- [PROBLEM STATEMENT]
Copies of all lines containing the string "Given" are needed from the data below.

Segment Open

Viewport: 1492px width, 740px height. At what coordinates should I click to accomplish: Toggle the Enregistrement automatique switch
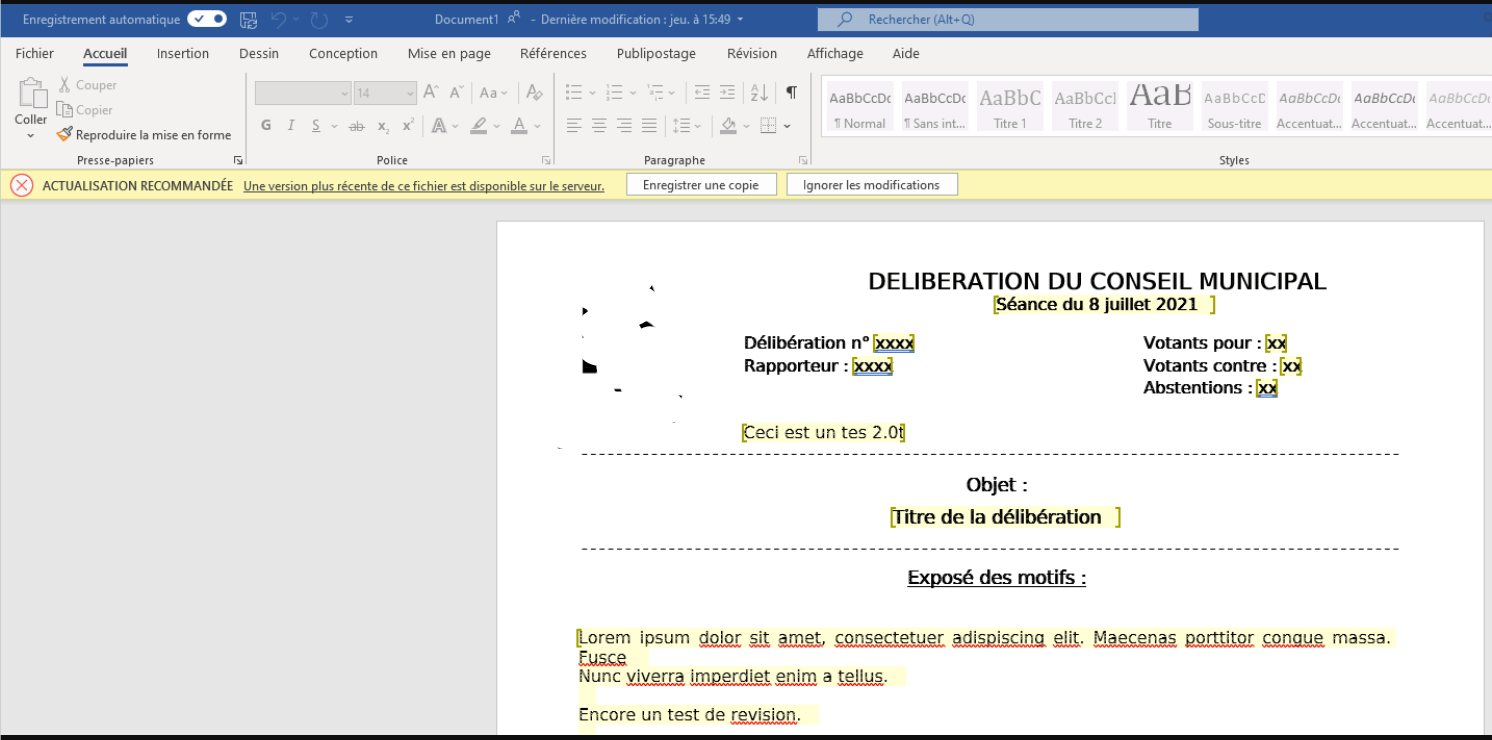tap(207, 19)
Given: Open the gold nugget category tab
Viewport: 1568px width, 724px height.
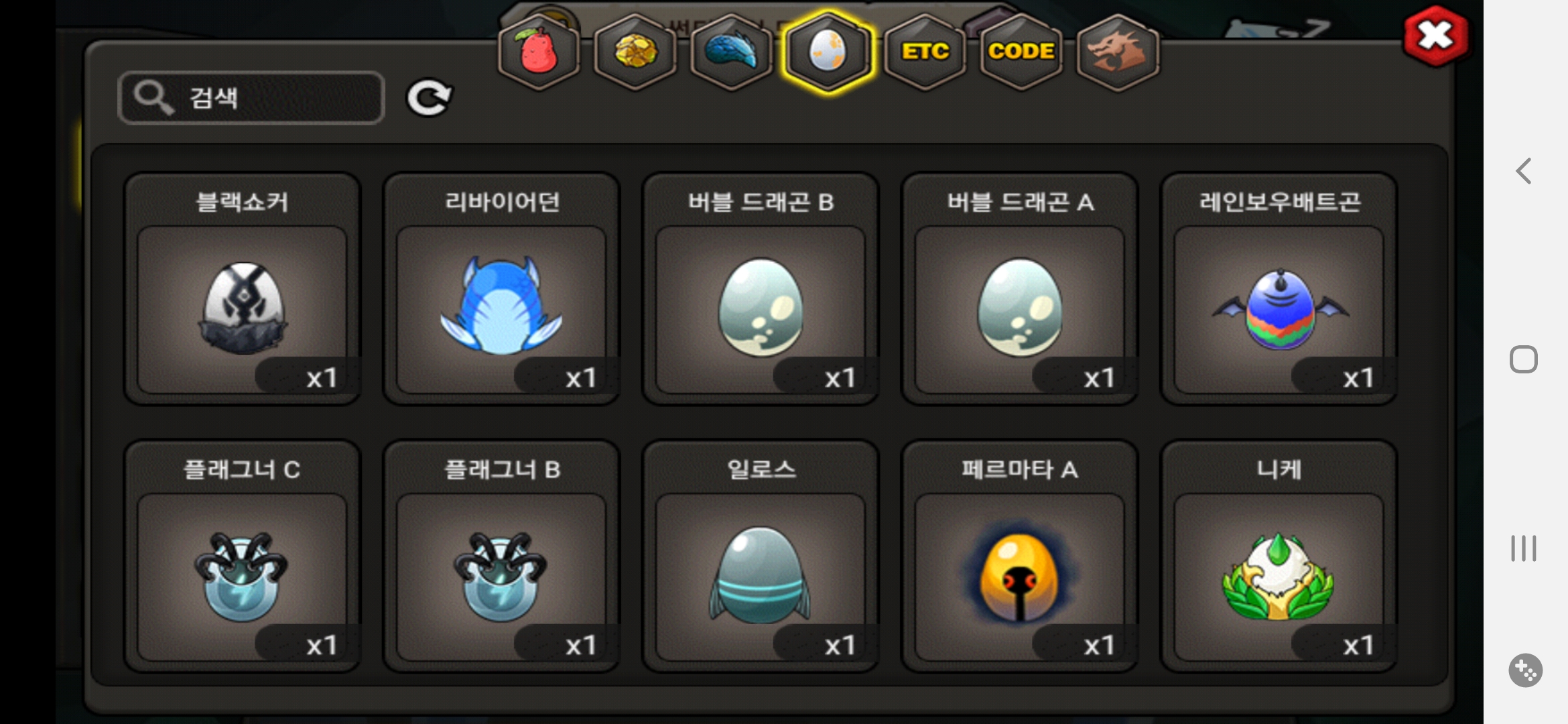Looking at the screenshot, I should click(x=635, y=52).
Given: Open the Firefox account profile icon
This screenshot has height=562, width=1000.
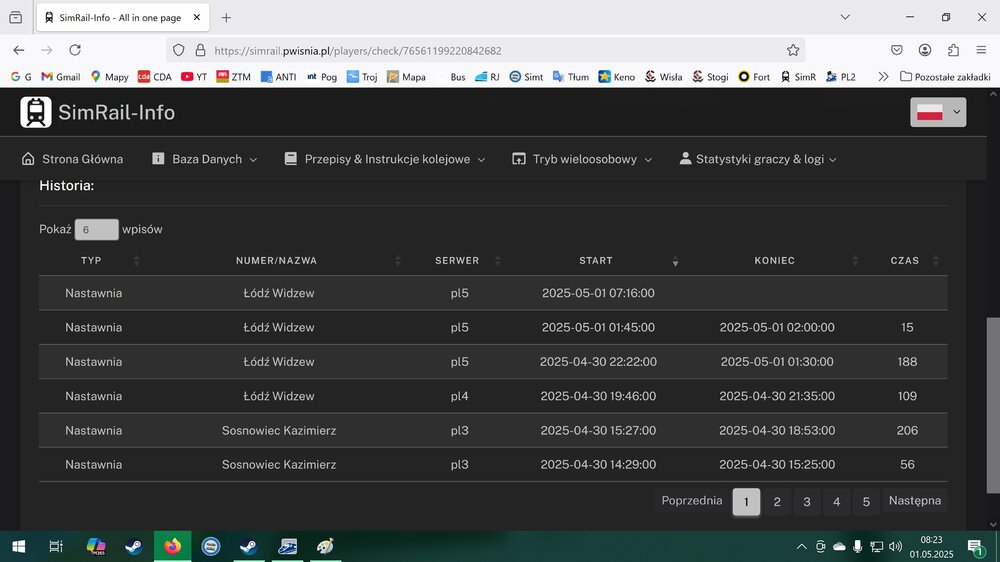Looking at the screenshot, I should (925, 50).
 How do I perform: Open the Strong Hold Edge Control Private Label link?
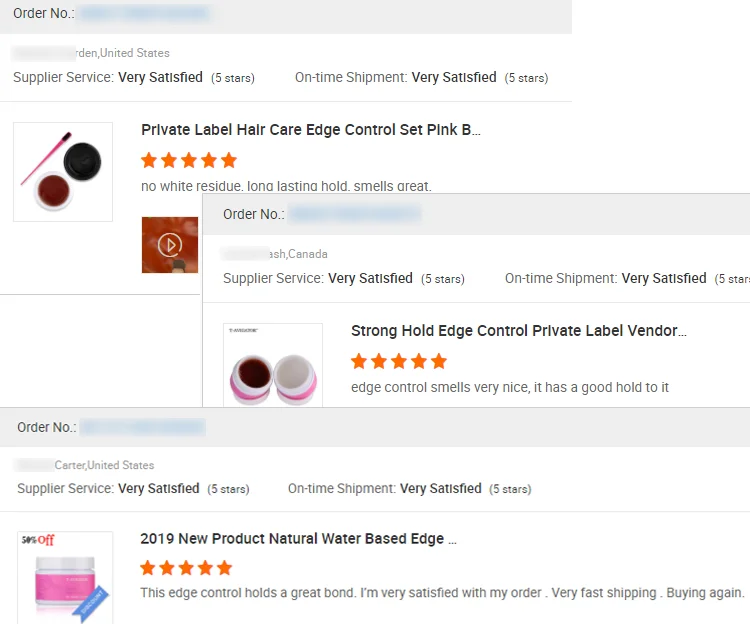point(519,331)
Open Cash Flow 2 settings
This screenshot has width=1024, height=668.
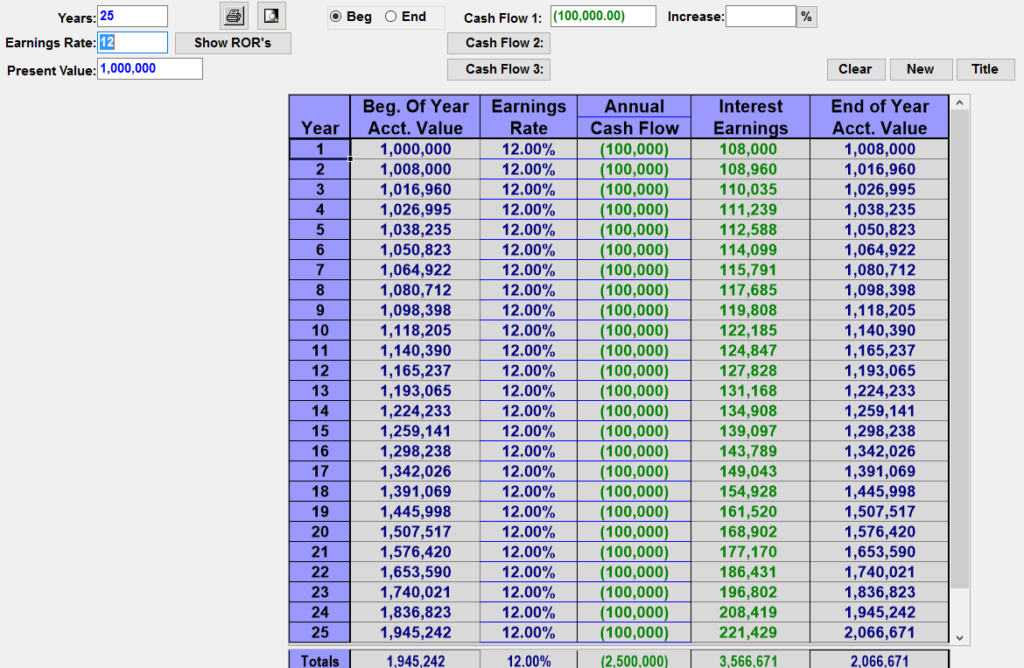click(498, 43)
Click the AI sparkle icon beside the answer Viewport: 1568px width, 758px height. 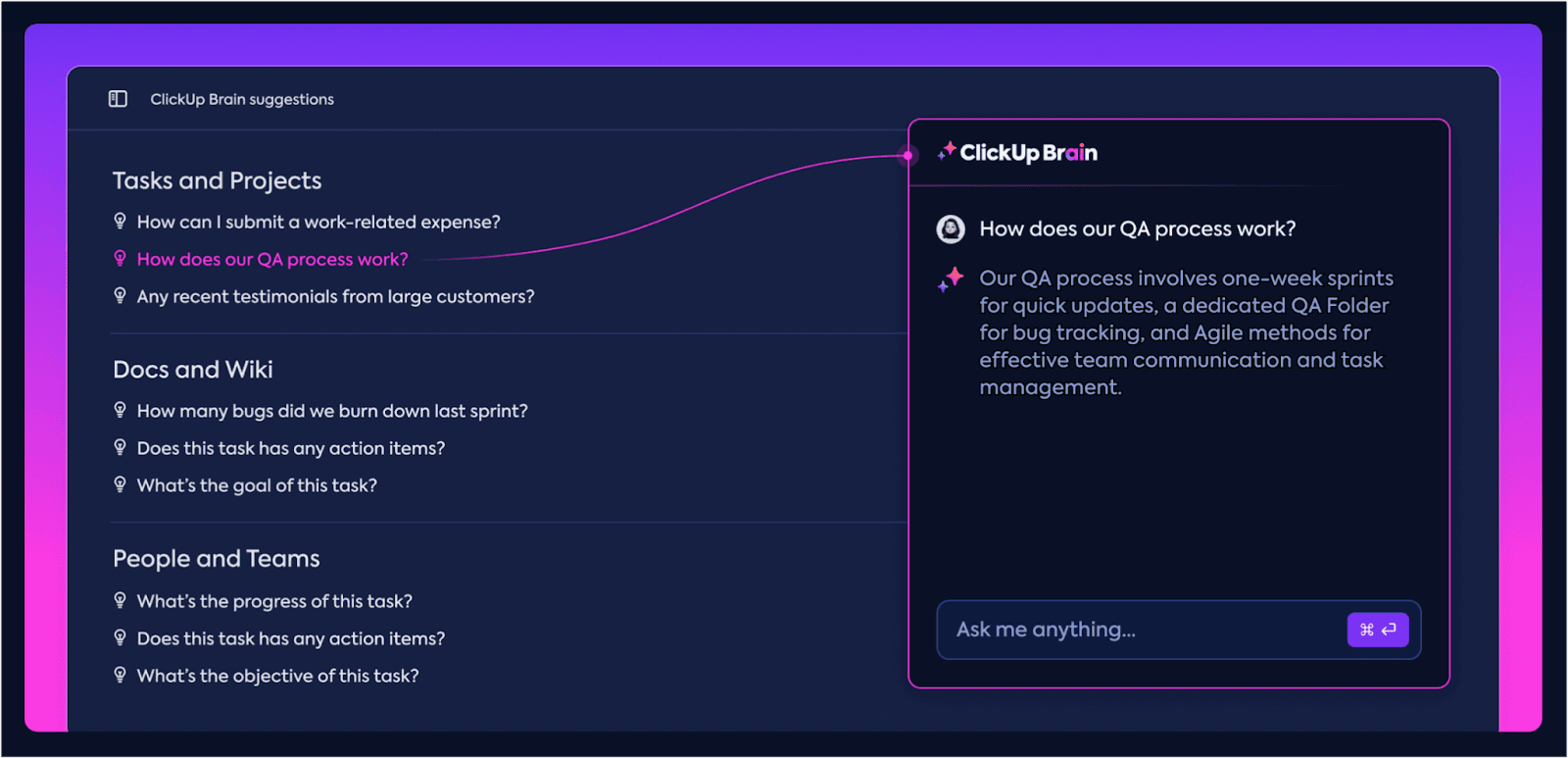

Segment Closed

- [SOLUTION]
Given: Open the gold nugget category tab
Given: Open the Firefox account profile icon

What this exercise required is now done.